Convert the listing below into a Markdown table with two columns, Row and Listing line. Put each line of the listing in its own numbered row and leave out the blank lines.
━━━
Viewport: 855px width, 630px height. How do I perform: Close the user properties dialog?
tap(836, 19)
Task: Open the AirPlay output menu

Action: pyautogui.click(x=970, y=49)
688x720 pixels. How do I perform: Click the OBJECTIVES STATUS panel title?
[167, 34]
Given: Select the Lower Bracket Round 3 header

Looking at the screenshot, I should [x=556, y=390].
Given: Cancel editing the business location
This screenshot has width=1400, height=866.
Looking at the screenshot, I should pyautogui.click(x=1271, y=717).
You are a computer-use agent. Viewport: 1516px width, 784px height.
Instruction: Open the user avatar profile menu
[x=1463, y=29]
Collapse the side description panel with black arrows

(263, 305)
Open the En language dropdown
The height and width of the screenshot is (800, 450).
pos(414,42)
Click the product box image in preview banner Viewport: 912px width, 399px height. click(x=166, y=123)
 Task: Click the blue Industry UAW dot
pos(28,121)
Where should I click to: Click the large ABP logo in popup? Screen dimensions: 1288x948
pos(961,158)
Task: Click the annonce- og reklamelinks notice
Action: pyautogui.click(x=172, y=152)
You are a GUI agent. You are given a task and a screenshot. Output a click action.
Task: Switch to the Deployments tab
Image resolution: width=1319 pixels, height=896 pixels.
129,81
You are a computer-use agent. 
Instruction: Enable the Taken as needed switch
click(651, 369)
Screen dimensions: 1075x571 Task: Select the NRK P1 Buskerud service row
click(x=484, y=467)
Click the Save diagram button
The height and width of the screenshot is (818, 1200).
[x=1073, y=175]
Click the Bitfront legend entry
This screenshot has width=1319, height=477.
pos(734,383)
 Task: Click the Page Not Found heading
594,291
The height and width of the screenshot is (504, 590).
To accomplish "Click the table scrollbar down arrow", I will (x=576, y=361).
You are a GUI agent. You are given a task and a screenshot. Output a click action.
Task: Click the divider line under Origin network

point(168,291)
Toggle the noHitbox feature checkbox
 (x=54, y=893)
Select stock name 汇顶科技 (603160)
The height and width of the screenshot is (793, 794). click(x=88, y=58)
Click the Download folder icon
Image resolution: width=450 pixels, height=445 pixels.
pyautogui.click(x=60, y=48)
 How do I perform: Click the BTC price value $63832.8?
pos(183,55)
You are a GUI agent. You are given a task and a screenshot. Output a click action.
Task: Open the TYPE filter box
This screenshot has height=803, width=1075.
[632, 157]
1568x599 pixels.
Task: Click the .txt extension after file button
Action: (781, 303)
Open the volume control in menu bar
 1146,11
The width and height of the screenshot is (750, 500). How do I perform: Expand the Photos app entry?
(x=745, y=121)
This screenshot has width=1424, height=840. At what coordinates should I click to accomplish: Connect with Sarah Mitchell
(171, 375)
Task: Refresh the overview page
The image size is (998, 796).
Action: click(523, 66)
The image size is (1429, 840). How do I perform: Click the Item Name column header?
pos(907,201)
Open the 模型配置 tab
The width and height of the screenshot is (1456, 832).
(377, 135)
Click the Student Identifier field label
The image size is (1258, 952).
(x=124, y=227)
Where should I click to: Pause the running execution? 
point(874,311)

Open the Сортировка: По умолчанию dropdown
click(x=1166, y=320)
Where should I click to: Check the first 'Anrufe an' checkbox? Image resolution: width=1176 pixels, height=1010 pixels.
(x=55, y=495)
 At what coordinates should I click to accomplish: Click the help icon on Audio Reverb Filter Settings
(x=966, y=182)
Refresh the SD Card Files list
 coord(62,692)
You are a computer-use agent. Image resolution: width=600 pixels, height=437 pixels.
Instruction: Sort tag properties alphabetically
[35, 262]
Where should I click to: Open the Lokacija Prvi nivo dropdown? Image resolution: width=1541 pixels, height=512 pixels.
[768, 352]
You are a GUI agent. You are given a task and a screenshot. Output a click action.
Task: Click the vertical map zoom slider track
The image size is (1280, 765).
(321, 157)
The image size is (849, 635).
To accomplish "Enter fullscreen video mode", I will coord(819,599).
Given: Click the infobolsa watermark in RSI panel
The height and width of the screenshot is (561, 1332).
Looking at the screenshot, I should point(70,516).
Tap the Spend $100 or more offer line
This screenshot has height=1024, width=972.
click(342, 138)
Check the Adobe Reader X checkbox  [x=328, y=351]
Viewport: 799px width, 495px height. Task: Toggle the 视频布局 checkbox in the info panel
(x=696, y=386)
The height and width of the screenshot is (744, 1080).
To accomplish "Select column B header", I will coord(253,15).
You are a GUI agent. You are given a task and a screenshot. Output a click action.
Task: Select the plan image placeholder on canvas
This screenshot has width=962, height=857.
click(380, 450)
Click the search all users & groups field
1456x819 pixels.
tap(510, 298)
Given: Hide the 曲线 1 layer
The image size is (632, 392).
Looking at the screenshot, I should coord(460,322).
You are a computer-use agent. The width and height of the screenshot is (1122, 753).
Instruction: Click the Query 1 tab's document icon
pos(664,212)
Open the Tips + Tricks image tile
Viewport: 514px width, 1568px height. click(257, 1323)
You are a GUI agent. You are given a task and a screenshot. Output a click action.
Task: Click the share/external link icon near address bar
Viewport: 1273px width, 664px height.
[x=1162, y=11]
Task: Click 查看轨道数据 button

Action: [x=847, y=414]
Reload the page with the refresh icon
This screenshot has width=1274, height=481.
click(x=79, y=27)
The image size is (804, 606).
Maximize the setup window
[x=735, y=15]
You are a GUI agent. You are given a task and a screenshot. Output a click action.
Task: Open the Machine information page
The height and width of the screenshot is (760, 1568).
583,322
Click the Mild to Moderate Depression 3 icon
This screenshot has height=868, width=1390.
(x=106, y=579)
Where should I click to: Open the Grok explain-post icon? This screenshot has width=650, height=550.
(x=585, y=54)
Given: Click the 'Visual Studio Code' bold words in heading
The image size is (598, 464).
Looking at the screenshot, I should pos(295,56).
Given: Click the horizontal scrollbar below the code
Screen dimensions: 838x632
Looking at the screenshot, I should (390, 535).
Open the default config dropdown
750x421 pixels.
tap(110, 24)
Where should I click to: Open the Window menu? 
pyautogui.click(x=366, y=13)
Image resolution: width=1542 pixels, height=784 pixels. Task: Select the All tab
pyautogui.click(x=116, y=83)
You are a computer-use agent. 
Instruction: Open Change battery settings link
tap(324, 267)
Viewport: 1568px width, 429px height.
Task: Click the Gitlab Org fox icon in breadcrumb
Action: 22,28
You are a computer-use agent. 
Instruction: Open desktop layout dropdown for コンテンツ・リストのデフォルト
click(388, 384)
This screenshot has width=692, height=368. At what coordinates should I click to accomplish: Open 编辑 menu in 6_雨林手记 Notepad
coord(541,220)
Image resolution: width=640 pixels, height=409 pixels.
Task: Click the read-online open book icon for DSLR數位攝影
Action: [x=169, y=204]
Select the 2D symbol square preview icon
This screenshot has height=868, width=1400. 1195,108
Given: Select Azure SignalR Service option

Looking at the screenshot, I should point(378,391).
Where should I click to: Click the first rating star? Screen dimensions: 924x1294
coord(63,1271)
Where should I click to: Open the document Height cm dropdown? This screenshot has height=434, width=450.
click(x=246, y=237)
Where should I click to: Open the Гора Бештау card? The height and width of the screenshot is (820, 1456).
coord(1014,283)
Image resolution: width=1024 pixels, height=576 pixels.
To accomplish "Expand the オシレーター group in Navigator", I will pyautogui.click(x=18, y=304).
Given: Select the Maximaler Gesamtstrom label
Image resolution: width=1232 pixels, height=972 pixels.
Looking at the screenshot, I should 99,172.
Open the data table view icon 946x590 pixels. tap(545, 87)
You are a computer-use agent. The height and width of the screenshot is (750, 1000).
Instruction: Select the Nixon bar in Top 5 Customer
━━━
Solution
| Row | Listing line |
|---|---|
| 1 | Viewport: 855px width, 630px height. How do I perform: Close the user properties dialog? |
| 2 | tap(836, 19) |
| 3 | Task: Open the AirPlay output menu |
| 4 | Action: pyautogui.click(x=970, y=49) |
| 5 | 688x720 pixels. How do I perform: Click the OBJECTIVES STATUS panel title? |
| 6 | [167, 34] |
| 7 | Given: Select the Lower Bracket Round 3 header |
| 8 | Looking at the screenshot, I should [x=556, y=390]. |
| 9 | Given: Cancel editing the business location |
| 10 | This screenshot has width=1400, height=866. |
| 11 | Looking at the screenshot, I should pyautogui.click(x=1271, y=717). |
| 12 | You are a computer-use agent. Viewport: 1516px width, 784px height. |
| 13 | Instruction: Open the user avatar profile menu |
| 14 | [x=1463, y=29] |
| 15 | Collapse the side description panel with black arrows |
| 16 | (263, 305) |
| 17 | Open the En language dropdown |
| 18 | The height and width of the screenshot is (800, 450). |
| 19 | pos(414,42) |
| 20 | Click the product box image in preview banner Viewport: 912px width, 399px height. click(x=166, y=123) |
| 21 |  Task: Click the blue Industry UAW dot |
| 22 | pos(28,121) |
| 23 | Where should I click to: Click the large ABP logo in popup? Screen dimensions: 1288x948 |
| 24 | pos(961,158) |
| 25 | Task: Click the annonce- og reklamelinks notice |
| 26 | Action: pyautogui.click(x=172, y=152) |
| 27 | You are a GUI agent. You are given a task and a screenshot. Output a click action. |
| 28 | Task: Switch to the Deployments tab |
| 29 | Image resolution: width=1319 pixels, height=896 pixels. |
| 30 | 129,81 |
| 31 | You are a computer-use agent.  |
| 32 | Instruction: Enable the Taken as needed switch |
| 33 | click(651, 369) |
| 34 | Screen dimensions: 1075x571 Task: Select the NRK P1 Buskerud service row |
| 35 | click(x=484, y=467) |
| 36 | Click the Save diagram button |
| 37 | The height and width of the screenshot is (818, 1200). |
| 38 | [x=1073, y=175] |
| 39 | Click the Bitfront legend entry |
| 40 | This screenshot has width=1319, height=477. |
| 41 | pos(734,383) |
| 42 |  Task: Click the Page Not Found heading |
| 43 | 594,291 |
| 44 | The height and width of the screenshot is (504, 590). |
| 45 | To accomplish "Click the table scrollbar down arrow", I will (x=576, y=361). |
| 46 | You are a GUI agent. You are given a task and a screenshot. Output a click action. |
| 47 | Task: Click the divider line under Origin network |
| 48 | point(168,291) |
| 49 | Toggle the noHitbox feature checkbox |
| 50 |  (x=54, y=893) |
| 51 | Select stock name 汇顶科技 (603160) |
| 52 | The height and width of the screenshot is (793, 794). click(x=88, y=58) |
| 53 | Click the Download folder icon |
| 54 | Image resolution: width=450 pixels, height=445 pixels. |
| 55 | pyautogui.click(x=60, y=48) |
| 56 |  How do I perform: Click the BTC price value $63832.8? |
| 57 | pos(183,55) |
| 58 | You are a GUI agent. You are given a task and a screenshot. Output a click action. |
| 59 | Task: Open the TYPE filter box |
| 60 | This screenshot has height=803, width=1075. |
| 61 | [632, 157] |
| 62 | 1568x599 pixels. |
| 63 | Task: Click the .txt extension after file button |
| 64 | Action: (781, 303) |
| 65 | Open the volume control in menu bar |
| 66 |  1146,11 |
| 67 | The width and height of the screenshot is (750, 500). How do I perform: Expand the Photos app entry? |
| 68 | (x=745, y=121) |
| 69 | This screenshot has width=1424, height=840. At what coordinates should I click to accomplish: Connect with Sarah Mitchell |
| 70 | (171, 375) |
| 71 | Task: Refresh the overview page |
| 72 | The image size is (998, 796). |
| 73 | Action: click(523, 66) |
| 74 | The image size is (1429, 840). How do I perform: Click the Item Name column header? |
| 75 | pos(907,201) |
| 76 | Open the 模型配置 tab |
| 77 | The width and height of the screenshot is (1456, 832). |
| 78 | (377, 135) |
| 79 | Click the Student Identifier field label |
| 80 | The image size is (1258, 952). |
| 81 | (x=124, y=227) |
| 82 | Where should I click to: Pause the running execution?  |
| 83 | point(874,311) |
| 84 | Open the Сортировка: По умолчанию dropdown |
| 85 | click(x=1166, y=320) |
| 86 | Where should I click to: Check the first 'Anrufe an' checkbox? Image resolution: width=1176 pixels, height=1010 pixels. |
| 87 | (x=55, y=495) |
| 88 |  At what coordinates should I click to accomplish: Click the help icon on Audio Reverb Filter Settings |
| 89 | (x=966, y=182) |
| 90 | Refresh the SD Card Files list |
| 91 |  coord(62,692) |
| 92 | You are a computer-use agent. Image resolution: width=600 pixels, height=437 pixels. |
| 93 | Instruction: Sort tag properties alphabetically |
| 94 | [35, 262] |
| 95 | Where should I click to: Open the Lokacija Prvi nivo dropdown? Image resolution: width=1541 pixels, height=512 pixels. |
| 96 | [768, 352] |
| 97 | You are a GUI agent. You are given a task and a screenshot. Output a click action. |
| 98 | Task: Click the vertical map zoom slider track |
| 99 | The image size is (1280, 765). |
| 100 | (321, 157) |
| 101 | The image size is (849, 635). |
| 102 | To accomplish "Enter fullscreen video mode", I will coord(819,599). |
| 103 | Given: Click the infobolsa watermark in RSI panel |
| 104 | The height and width of the screenshot is (561, 1332). |
| 105 | Looking at the screenshot, I should point(70,516). |
| 106 | Tap the Spend $100 or more offer line |
| 107 | This screenshot has height=1024, width=972. |
| 108 | click(342, 138) |
| 109 | Check the Adobe Reader X checkbox  [x=328, y=351] |
| 110 | Viewport: 799px width, 495px height. Task: Toggle the 视频布局 checkbox in the info panel |
| 111 | (x=696, y=386) |
| 112 | The height and width of the screenshot is (744, 1080). |
| 113 | To accomplish "Select column B header", I will coord(253,15). |
| 114 | You are a GUI agent. You are given a task and a screenshot. Output a click action. |
| 115 | Task: Select the plan image placeholder on canvas |
| 116 | This screenshot has width=962, height=857. |
| 117 | click(380, 450) |
| 118 | Click the search all users & groups field |
| 119 | 1456x819 pixels. |
| 120 | tap(510, 298) |
| 121 | Given: Hide the 曲线 1 layer |
| 122 | The image size is (632, 392). |
| 123 | Looking at the screenshot, I should coord(460,322). |
| 124 | You are a computer-use agent. The width and height of the screenshot is (1122, 753). |
| 125 | Instruction: Click the Query 1 tab's document icon |
| 126 | pos(664,212) |
| 127 | Open the Tips + Tricks image tile |
| 128 | Viewport: 514px width, 1568px height. click(257, 1323) |
| 129 | You are a GUI agent. You are given a task and a screenshot. Output a click action. |
| 130 | Task: Click the share/external link icon near address bar |
| 131 | Viewport: 1273px width, 664px height. |
| 132 | [x=1162, y=11] |
| 133 | Task: Click 查看轨道数据 button |
| 134 | Action: [x=847, y=414] |
| 135 | Reload the page with the refresh icon |
| 136 | This screenshot has width=1274, height=481. |
| 137 | click(x=79, y=27) |
| 138 | The image size is (804, 606). |
| 139 | Maximize the setup window |
| 140 | [x=735, y=15] |
| 141 | You are a GUI agent. You are given a task and a screenshot. Output a click action. |
| 142 | Task: Open the Machine information page |
| 143 | The height and width of the screenshot is (760, 1568). |
| 144 | 583,322 |
| 145 | Click the Mild to Moderate Depression 3 icon |
| 146 | This screenshot has height=868, width=1390. |
| 147 | (x=106, y=579) |
| 148 | Where should I click to: Open the Grok explain-post icon? This screenshot has width=650, height=550. |
| 149 | (x=585, y=54) |
| 150 | Given: Click the 'Visual Studio Code' bold words in heading |
| 151 | The image size is (598, 464). |
| 152 | Looking at the screenshot, I should pos(295,56). |
| 153 | Given: Click the horizontal scrollbar below the code |
| 154 | Screen dimensions: 838x632 |
| 155 | Looking at the screenshot, I should (390, 535). |
| 156 | Open the default config dropdown |
| 157 | 750x421 pixels. |
| 158 | tap(110, 24) |
| 159 | Where should I click to: Open the Window menu?  |
| 160 | pyautogui.click(x=366, y=13) |
| 161 | Image resolution: width=1542 pixels, height=784 pixels. Task: Select the All tab |
| 162 | pyautogui.click(x=116, y=83) |
| 163 | You are a computer-use agent.  |
| 164 | Instruction: Open Change battery settings link |
| 165 | tap(324, 267) |
| 166 | Viewport: 1568px width, 429px height. |
| 167 | Task: Click the Gitlab Org fox icon in breadcrumb |
| 168 | Action: 22,28 |
| 169 | You are a computer-use agent.  |
| 170 | Instruction: Open desktop layout dropdown for コンテンツ・リストのデフォルト |
| 171 | click(388, 384) |
| 172 | This screenshot has width=692, height=368. At what coordinates should I click to accomplish: Open 编辑 menu in 6_雨林手记 Notepad |
| 173 | coord(541,220) |
| 174 | Image resolution: width=640 pixels, height=409 pixels. |
| 175 | Task: Click the read-online open book icon for DSLR數位攝影 |
| 176 | Action: [x=169, y=204] |
| 177 | Select the 2D symbol square preview icon |
| 178 | This screenshot has height=868, width=1400. 1195,108 |
| 179 | Given: Select Azure SignalR Service option |
| 180 | Looking at the screenshot, I should point(378,391). |
| 181 | Where should I click to: Click the first rating star? Screen dimensions: 924x1294 |
| 182 | coord(63,1271) |
| 183 | Where should I click to: Open the document Height cm dropdown? This screenshot has height=434, width=450. |
| 184 | click(x=246, y=237) |
| 185 | Where should I click to: Open the Гора Бештау card? The height and width of the screenshot is (820, 1456). |
| 186 | coord(1014,283) |
| 187 | Image resolution: width=1024 pixels, height=576 pixels. |
| 188 | To accomplish "Expand the オシレーター group in Navigator", I will pyautogui.click(x=18, y=304). |
| 189 | Given: Select the Maximaler Gesamtstrom label |
| 190 | Image resolution: width=1232 pixels, height=972 pixels. |
| 191 | Looking at the screenshot, I should 99,172. |
| 192 | Open the data table view icon 946x590 pixels. tap(545, 87) |
| 193 | You are a computer-use agent. The height and width of the screenshot is (750, 1000). |
| 194 | Instruction: Select the Nixon bar in Top 5 Customer |